O drama se passa em Nelsonville, uma pequena cidade do estado americano de Ohio. Kari é mãe de um soldado americano que luta no Iraque.
Nervosa com o risco que o filho corre, Kari montou uma exposição de instalações gráficas para protestar contra a guerra. Ela era hippie nos anos 60. Marchou nas ruas contra a guerra do Vietnã. Casa de ferreiro, espeto de pau. Do lar da pacifista saiu um soldado. Na exposição, o trabalho mais dramático é feito com uma foto em que o filho de Kari aparece com três colegas de farda. Todos serviram na Coréia do Sul, antes de serem transferidos para o Iraque.

O da esquerda morreu num ataque dos insurgentes iraquianos. Na mesma explosão, o que aparece à direita perdeu as duas pernas.

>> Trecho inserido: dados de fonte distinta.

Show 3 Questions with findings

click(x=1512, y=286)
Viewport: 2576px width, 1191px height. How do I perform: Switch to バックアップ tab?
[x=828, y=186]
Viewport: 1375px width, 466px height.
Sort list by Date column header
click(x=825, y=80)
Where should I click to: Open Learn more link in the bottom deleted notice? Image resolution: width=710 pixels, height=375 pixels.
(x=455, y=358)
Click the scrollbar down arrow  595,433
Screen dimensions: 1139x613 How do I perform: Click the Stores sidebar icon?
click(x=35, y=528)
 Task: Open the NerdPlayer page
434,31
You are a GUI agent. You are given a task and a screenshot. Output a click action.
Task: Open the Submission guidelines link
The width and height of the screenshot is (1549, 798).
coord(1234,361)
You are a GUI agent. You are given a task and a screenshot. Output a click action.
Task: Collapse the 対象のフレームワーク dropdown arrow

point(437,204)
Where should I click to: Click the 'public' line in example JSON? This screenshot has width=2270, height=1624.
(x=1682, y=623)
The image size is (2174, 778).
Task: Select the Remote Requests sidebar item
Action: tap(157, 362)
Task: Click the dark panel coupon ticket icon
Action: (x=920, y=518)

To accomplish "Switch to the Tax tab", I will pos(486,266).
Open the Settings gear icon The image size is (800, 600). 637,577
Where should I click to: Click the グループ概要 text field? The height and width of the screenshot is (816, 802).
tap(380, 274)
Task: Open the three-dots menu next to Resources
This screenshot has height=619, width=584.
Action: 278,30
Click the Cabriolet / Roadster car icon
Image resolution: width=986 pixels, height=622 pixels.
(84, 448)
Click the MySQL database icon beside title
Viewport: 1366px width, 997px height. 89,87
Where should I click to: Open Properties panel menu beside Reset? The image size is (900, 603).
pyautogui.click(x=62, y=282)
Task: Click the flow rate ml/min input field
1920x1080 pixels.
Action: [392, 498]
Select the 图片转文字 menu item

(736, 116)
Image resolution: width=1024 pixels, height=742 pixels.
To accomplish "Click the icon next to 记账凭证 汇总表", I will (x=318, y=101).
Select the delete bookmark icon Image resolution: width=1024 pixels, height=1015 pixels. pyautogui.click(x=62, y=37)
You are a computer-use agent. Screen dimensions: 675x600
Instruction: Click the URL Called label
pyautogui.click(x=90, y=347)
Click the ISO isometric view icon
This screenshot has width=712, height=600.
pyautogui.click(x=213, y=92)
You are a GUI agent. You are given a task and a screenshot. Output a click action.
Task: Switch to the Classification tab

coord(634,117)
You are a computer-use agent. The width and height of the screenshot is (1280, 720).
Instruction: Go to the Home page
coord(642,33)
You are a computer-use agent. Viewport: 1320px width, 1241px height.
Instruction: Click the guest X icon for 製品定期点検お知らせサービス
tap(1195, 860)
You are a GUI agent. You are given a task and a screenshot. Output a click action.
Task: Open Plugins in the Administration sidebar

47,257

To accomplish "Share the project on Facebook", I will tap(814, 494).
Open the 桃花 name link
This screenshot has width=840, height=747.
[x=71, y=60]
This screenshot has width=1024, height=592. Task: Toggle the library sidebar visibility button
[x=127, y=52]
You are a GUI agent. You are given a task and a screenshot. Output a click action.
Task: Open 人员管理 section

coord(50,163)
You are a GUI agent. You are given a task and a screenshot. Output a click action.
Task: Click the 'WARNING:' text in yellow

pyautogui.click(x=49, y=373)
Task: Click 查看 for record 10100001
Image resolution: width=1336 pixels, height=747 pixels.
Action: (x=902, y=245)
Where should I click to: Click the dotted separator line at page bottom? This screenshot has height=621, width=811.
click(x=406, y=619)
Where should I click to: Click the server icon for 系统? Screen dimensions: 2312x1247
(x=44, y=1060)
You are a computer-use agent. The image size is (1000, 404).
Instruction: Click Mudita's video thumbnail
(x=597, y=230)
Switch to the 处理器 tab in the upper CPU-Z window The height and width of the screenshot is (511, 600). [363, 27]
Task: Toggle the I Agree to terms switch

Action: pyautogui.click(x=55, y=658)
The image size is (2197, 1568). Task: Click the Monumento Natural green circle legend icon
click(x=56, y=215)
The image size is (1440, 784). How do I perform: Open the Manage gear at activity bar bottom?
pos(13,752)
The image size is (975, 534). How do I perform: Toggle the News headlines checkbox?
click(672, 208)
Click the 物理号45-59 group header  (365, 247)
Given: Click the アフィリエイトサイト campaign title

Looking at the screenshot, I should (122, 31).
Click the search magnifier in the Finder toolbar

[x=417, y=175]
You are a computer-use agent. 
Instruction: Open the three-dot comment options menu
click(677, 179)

Por telefone, o soldado tem dito à mãe que a situação é muito pior do que noticia a mídia americana. Segundo ele, apesar do poderio bélico dos Estsdos Unidos os soldados americanos vivem amedrontados. É impossível distinguir, entre os iraquianos, quem é amigo ou homem-bomba.
Kari passa o dia nervosa, com medo de testemunhar a chegada de um jipe militar. Se um oficial entregar a ela uma bandeira americana dobrada, nem será preciso usar palavras. É a forma oficial que o Pentágono usa para comunicar à família: o filho de Kari terá se tornado mais uma baixa no Iraque.
Publicado originalmente em 2005
Azenha, outro dia assisti um documentário, que mostrava como o exército americanos recrutava garotos para o serviço militar. Em geral em regiões de desemprego e pequenas cidades rurais. Os oficiais que recrutam prometem mundos e fundos, e depois de um trenamento besta, os meninos são jogados no horror da guerra.